O Novembro Roxo é considerado o mês voltado para a prevenção e conscientização sobre os desafios enfrentados pelos bebês prematuros, aqueles nascidos com menos de 37 semanas de gestação. Em alusão ao período, o Hospital Infantil Albert Sabin (Hias), unidade da Secretaria da Saúde do Ceará (Sesa), realiza, durante todo mês, ações voltadas para as acompanhantes e às crianças internadas na Unidade de Cuidados Intermediários, setor dedicado a assistência dos pequenos com complicações devido ao nascimento prematuro.
Entre as atividades, esteve a oficina “Transformando amor em fantasia”, com atividade de criação de fantasias para os bebês internados. Mães e acompanhantes dos pequenos aprenderam a confeccionar as roupinhas. Em um segundo momento, as crianças puderam vestir as criações, que tiveram temáticas de contos de fadas, super-heróis, filmes e profissões.

Roupinha de herói foi confeccionada em oficina com mães e acompanhantes no Hias
As ações foram idealizadas “para minimizar a insegurança das famílias, promover o bem-estar físico e mental dos acompanhantes e estimular a autoconfiança sobre a condução dos cuidados com os bebês”, explica a coordenadora da Enfermagem da Unidade de Cuidados Intermediários do Hias, Andréa Lopes.

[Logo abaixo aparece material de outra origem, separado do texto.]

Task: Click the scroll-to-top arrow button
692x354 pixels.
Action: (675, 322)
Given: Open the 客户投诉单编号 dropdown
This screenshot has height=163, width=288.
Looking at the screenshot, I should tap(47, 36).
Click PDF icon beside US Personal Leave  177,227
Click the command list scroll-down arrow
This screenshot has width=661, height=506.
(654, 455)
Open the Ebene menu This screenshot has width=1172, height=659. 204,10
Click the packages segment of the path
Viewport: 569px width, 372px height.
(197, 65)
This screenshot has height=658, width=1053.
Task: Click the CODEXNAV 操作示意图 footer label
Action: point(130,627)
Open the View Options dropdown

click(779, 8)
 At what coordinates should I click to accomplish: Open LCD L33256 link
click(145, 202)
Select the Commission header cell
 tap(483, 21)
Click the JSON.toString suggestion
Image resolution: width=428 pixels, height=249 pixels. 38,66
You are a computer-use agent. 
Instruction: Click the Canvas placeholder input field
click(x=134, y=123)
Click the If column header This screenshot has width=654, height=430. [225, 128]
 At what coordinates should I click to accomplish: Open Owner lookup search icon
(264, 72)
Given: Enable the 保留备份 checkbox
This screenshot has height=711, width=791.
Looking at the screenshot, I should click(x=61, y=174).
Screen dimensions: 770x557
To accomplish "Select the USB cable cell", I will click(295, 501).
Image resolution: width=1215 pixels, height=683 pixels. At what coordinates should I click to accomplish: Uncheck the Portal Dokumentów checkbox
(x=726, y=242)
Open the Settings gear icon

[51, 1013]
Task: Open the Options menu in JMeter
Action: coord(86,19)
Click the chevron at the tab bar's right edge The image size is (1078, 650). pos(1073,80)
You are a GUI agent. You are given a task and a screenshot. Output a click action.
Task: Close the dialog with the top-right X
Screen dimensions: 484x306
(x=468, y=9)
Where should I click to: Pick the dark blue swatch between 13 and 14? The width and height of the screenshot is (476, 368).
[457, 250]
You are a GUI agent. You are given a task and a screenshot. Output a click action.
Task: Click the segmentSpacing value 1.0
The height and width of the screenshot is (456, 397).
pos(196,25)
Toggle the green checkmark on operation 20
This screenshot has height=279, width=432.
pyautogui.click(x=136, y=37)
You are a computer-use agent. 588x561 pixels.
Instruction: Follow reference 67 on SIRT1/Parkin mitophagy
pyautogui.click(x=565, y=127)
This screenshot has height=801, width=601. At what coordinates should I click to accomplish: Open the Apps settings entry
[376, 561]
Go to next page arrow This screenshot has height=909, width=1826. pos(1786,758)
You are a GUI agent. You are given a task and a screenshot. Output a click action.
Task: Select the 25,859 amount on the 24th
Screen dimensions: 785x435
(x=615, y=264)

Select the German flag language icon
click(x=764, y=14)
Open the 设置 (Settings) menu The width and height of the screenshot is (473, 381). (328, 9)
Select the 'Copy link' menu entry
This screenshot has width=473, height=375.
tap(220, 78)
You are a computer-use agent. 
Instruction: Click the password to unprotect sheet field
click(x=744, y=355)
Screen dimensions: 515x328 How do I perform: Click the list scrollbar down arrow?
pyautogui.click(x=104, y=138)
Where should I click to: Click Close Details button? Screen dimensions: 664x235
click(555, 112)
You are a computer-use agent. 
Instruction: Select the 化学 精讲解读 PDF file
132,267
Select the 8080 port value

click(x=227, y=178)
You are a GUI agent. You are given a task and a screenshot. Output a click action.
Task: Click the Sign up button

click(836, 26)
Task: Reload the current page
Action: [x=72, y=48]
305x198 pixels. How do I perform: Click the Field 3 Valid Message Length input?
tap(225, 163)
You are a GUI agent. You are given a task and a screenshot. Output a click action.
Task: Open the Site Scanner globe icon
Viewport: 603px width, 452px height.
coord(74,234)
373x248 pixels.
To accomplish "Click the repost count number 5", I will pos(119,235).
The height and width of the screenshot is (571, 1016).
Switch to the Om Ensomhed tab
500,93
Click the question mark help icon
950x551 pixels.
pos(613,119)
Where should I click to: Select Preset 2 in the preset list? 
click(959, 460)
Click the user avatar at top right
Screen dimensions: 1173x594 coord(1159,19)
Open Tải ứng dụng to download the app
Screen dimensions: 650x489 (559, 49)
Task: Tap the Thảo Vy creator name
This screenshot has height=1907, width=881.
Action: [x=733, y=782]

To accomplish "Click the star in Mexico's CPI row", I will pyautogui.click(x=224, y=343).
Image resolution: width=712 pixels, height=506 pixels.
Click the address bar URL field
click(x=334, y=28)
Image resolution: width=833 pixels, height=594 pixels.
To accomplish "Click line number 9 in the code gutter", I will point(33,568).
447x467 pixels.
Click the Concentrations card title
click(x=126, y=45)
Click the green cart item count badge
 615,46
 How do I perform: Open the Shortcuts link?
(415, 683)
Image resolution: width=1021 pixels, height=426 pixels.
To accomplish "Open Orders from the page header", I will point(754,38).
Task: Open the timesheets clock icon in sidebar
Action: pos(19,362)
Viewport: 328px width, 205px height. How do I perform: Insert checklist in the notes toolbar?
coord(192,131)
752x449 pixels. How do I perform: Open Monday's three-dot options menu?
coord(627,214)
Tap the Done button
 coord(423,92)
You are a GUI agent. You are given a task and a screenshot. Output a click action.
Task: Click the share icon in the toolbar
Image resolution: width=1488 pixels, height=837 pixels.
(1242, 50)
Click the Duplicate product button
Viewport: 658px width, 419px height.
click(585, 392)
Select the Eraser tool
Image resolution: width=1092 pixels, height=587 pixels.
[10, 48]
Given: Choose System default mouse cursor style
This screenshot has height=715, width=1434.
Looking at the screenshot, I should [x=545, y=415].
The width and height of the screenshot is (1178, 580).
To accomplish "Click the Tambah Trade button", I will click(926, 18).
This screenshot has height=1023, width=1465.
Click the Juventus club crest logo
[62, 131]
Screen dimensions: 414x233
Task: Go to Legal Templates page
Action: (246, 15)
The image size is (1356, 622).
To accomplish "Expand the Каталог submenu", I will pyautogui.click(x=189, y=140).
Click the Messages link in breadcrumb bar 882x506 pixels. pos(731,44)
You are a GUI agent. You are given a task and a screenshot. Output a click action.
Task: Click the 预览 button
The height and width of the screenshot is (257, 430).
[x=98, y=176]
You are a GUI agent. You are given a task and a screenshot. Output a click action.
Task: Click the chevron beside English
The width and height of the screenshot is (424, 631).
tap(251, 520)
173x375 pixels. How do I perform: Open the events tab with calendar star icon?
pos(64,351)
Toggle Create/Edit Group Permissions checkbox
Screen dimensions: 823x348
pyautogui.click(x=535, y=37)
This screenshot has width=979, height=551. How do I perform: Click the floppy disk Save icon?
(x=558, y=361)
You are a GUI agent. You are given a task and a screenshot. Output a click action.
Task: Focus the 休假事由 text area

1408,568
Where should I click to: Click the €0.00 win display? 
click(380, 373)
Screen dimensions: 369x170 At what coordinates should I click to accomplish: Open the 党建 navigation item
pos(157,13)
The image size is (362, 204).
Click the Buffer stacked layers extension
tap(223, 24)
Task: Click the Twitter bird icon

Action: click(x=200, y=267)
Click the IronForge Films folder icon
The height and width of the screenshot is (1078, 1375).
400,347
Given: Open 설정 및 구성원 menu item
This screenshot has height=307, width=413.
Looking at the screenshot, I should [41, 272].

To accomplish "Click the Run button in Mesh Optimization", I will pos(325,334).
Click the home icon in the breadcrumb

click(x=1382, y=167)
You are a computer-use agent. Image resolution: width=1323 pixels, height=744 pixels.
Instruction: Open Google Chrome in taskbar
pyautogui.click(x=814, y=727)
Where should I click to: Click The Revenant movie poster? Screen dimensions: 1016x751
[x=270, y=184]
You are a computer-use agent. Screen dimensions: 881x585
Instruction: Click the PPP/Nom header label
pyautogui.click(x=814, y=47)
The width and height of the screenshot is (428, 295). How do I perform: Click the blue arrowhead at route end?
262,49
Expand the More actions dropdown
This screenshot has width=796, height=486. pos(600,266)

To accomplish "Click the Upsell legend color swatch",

Outro momento compartilhado entre mães e profissionais do Hias foi um passeio educativo e relaxante com as cuidadoras dos recém-nascidos, na Beira Mar de Fortaleza. As participantes receberam informações sobre como realizar manobras de desengasgo e cuidados básicos com o recém-nascido, a mama e o posicionamento do bebê.
Jéssica da Silva, 28 anos, é mãe de Maria, que está internada na unidade há um mês. A filha de Jéssica nasceu em uma maternidade na Região Metropolitana de Fortaleza, mas foi encaminhada ao Albert Sabin devido a uma má formação. Para ela, as ações do Novembro Roxo têm sido terapêuticas. “Desde que viemos para cá, passamos a ter, além da assistência para a saúde física da minha bebê, um suporte psicológico e uma rede de apoio”, afirmou, destacando a importância do acolhimento oferecido pelo hospital.

A prematuridade é caracterizada pelo nascimento de bebês com menos de 37 semanas de gestação. Segundo o pediatra neonatologista do Albert Sabin, Fernando Benevides, esta condição se deve a diversas intercorrências na gestação.
“O recém-nascido prematuro, por não ter acesso a nutrientes essenciais como cálcio e fósforo, no último trimestre de gestação, pode apresentar deficiências no crescimento ósseo. Além disso, o desenvolvimento incompleto dos sistemas pulmonar, neurológico e imunológico aumenta os riscos de complicações graves, como a necessidade de oxigênio suplementar, hemorragia cerebral, hidrocefalia e infecções recorrentes, resultando em longos períodos de internação”, explica o neonatologista.
O médico também ressalta que, durante a gestação, fatores como “tabagismo, consumo de álcool e drogas, desnutrição, hipertensão, falta de cuidados pré-natais adequados, doenças congênitas (como a sífilis) e o estresse podem contribuir para o nascimento prematuro”, conclui.